Given records.
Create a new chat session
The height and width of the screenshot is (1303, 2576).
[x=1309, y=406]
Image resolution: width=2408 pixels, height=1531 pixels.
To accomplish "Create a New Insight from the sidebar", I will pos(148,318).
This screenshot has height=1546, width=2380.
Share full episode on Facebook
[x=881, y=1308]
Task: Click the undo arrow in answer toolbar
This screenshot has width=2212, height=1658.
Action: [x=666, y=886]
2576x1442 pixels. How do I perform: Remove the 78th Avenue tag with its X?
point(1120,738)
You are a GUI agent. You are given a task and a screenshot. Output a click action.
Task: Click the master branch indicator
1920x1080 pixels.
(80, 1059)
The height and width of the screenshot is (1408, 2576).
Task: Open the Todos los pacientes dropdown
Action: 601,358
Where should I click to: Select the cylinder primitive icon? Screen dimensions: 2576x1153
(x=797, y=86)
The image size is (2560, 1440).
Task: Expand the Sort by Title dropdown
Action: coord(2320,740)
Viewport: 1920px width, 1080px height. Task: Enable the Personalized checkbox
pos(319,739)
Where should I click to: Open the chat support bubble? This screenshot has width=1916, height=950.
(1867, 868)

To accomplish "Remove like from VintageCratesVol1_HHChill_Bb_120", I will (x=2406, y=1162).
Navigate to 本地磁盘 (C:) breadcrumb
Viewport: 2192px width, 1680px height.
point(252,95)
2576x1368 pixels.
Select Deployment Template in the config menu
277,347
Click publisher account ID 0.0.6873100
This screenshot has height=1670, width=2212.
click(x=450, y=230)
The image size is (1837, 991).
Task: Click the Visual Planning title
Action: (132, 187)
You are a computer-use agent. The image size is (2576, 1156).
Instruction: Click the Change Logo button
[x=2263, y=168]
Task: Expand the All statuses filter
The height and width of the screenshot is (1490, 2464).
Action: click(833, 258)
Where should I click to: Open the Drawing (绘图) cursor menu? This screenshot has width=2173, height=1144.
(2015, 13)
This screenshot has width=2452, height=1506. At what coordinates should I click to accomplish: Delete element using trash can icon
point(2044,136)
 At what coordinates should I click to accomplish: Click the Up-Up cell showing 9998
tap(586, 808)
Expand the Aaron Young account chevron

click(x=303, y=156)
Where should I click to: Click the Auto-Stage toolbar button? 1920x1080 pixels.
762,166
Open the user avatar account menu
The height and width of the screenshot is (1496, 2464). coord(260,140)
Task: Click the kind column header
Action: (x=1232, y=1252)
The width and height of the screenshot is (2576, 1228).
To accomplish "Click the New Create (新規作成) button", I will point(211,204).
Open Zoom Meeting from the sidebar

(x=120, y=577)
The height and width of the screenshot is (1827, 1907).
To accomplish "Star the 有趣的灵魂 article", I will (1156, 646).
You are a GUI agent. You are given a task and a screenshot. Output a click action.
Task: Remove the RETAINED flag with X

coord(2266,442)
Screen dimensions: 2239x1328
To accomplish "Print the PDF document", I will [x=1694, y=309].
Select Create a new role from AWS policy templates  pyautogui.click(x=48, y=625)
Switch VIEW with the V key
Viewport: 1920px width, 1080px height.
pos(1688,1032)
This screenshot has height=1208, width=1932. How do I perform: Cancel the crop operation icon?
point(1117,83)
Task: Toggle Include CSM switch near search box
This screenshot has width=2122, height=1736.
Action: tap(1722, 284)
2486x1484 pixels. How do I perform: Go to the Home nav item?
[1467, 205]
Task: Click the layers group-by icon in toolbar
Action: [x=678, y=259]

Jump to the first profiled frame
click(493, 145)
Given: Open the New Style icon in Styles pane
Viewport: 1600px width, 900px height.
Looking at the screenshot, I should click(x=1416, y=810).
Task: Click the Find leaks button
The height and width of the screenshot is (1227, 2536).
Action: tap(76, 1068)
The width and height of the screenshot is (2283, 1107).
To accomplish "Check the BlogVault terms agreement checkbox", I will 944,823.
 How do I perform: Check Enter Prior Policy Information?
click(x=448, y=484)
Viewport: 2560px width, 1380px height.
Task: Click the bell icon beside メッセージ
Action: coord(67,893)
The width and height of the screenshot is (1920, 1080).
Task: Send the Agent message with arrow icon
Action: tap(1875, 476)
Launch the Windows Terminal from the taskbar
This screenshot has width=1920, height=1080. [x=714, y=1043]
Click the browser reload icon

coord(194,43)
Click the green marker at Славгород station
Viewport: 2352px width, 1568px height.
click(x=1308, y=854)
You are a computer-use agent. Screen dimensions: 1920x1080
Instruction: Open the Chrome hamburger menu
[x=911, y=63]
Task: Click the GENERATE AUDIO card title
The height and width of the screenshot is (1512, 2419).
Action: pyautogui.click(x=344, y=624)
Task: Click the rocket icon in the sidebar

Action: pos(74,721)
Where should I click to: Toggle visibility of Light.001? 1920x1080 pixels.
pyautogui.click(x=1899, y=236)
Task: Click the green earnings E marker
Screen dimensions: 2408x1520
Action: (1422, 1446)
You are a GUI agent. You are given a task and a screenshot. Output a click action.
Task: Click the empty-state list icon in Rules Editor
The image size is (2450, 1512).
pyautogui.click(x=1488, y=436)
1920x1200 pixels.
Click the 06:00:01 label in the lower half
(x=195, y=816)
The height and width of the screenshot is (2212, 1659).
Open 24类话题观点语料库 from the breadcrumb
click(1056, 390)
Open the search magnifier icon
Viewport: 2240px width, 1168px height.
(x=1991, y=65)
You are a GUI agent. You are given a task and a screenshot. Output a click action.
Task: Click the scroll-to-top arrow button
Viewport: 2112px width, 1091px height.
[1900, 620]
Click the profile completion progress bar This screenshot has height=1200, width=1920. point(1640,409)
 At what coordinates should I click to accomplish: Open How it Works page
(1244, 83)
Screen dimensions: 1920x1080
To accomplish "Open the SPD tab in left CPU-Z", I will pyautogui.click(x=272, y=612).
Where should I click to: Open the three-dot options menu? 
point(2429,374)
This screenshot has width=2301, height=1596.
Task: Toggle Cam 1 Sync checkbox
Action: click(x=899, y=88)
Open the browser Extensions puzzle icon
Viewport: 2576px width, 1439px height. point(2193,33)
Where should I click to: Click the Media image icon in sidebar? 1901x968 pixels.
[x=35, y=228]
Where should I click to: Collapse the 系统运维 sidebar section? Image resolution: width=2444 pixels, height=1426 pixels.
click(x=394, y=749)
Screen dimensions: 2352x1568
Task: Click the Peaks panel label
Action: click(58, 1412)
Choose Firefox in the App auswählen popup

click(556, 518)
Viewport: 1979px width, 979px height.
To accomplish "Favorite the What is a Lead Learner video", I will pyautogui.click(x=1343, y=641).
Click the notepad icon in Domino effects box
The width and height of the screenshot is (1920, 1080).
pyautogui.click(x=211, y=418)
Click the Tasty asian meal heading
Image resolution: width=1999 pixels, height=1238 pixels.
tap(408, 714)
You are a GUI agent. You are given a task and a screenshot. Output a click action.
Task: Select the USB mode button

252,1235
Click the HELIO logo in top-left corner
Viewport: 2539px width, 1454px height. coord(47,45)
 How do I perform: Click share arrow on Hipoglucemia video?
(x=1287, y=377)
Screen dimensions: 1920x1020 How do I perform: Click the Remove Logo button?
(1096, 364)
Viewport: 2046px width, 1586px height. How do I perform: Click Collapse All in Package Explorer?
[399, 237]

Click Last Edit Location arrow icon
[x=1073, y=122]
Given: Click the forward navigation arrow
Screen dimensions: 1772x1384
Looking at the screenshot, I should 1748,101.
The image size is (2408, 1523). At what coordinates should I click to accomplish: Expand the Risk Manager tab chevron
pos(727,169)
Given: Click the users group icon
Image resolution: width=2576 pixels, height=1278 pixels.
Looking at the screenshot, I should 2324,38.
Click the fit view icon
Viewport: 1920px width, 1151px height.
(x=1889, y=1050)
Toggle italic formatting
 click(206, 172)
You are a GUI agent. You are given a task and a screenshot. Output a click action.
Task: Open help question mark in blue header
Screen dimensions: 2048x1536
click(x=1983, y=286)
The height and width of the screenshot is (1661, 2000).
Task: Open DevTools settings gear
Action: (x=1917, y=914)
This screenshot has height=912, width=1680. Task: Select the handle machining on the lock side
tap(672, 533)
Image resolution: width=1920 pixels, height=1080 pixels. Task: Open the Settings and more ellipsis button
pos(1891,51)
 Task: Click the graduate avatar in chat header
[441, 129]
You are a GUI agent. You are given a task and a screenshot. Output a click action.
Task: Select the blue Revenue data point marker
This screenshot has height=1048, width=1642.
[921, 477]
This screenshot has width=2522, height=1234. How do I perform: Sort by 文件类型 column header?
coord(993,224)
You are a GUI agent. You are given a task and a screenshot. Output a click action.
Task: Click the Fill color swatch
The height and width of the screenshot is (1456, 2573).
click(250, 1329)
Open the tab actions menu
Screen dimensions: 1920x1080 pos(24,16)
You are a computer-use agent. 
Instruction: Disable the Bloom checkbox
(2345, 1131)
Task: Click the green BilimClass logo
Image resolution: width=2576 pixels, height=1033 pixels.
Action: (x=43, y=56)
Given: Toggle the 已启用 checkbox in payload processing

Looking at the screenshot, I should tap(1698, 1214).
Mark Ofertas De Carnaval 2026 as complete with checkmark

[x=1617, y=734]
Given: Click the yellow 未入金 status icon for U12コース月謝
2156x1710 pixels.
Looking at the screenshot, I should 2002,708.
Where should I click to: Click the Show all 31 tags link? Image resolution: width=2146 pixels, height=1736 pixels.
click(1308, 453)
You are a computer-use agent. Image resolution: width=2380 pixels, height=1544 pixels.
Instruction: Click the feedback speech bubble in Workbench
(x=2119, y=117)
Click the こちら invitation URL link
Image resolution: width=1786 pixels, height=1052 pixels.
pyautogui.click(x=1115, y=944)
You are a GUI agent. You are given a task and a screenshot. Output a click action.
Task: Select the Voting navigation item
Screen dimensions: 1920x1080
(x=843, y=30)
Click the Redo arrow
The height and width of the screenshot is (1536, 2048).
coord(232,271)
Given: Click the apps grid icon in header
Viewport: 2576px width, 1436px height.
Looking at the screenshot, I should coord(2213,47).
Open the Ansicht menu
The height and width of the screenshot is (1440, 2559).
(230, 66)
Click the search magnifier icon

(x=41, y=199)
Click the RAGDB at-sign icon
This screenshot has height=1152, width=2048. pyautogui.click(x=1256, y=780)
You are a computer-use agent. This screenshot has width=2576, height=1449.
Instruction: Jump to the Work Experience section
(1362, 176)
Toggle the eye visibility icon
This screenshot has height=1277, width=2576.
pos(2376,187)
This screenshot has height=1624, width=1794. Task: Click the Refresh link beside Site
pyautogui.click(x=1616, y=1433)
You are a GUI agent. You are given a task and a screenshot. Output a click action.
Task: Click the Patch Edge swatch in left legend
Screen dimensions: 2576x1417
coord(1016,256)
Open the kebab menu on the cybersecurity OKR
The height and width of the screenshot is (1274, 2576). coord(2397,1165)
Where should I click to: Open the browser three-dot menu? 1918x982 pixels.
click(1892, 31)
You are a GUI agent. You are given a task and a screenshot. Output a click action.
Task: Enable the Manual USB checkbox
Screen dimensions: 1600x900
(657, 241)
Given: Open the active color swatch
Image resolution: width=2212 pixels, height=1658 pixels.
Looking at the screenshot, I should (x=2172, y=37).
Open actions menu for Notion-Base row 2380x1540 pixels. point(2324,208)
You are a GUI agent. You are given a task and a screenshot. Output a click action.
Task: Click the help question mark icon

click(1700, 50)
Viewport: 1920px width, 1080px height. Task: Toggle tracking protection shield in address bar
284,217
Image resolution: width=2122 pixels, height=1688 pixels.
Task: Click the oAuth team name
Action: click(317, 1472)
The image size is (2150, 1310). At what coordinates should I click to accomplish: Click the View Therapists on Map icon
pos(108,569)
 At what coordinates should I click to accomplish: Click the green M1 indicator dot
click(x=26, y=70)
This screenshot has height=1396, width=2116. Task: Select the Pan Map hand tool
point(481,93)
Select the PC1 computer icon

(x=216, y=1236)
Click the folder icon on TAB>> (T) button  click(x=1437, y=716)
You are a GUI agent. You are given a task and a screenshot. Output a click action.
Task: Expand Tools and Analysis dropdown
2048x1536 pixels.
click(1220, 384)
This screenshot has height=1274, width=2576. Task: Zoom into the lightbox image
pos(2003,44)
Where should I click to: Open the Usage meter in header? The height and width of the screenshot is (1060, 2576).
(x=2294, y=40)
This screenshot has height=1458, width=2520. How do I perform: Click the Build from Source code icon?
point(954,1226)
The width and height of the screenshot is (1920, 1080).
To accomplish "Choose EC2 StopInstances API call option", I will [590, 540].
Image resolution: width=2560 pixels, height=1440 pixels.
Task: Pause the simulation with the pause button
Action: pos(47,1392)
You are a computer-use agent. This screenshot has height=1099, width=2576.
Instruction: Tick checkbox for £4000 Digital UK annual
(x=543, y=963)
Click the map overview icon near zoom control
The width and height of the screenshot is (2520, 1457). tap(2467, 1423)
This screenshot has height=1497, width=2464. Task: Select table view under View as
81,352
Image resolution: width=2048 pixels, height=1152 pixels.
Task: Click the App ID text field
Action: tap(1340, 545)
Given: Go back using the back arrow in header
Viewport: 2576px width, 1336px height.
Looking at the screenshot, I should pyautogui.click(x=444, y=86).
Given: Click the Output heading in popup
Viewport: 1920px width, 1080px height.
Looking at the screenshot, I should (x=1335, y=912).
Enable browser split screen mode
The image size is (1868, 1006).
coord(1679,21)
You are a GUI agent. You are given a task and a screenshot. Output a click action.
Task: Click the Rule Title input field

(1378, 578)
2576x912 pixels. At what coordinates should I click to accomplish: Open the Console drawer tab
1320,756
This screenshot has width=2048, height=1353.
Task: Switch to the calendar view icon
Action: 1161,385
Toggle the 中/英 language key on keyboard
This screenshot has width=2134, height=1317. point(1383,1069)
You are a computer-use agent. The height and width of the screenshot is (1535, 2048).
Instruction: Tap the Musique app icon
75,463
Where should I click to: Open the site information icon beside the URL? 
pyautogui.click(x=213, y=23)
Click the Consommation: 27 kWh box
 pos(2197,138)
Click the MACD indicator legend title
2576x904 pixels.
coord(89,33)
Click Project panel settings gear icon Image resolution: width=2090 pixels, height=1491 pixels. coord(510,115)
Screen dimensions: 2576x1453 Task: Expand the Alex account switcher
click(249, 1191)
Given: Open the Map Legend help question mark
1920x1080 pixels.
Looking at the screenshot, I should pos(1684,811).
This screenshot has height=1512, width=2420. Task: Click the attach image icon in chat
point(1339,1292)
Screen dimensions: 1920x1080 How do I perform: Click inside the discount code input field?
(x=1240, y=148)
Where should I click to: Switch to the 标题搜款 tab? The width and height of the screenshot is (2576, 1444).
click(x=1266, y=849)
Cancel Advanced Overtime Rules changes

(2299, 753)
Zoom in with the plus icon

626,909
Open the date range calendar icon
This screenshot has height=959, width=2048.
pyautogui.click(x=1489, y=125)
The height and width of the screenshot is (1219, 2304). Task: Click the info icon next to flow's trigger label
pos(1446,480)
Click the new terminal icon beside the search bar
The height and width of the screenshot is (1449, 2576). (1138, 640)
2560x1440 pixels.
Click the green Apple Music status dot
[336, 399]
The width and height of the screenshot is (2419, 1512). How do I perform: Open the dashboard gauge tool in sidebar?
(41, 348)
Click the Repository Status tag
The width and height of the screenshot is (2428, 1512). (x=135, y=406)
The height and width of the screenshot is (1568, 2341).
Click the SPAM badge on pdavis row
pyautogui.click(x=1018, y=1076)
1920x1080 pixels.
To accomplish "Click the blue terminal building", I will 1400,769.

What you are asked to do.
Among the entries, copy every line containing the word "navigation".

Expected output.
Given: Click the forward navigation arrow
Task: Select the Voting navigation item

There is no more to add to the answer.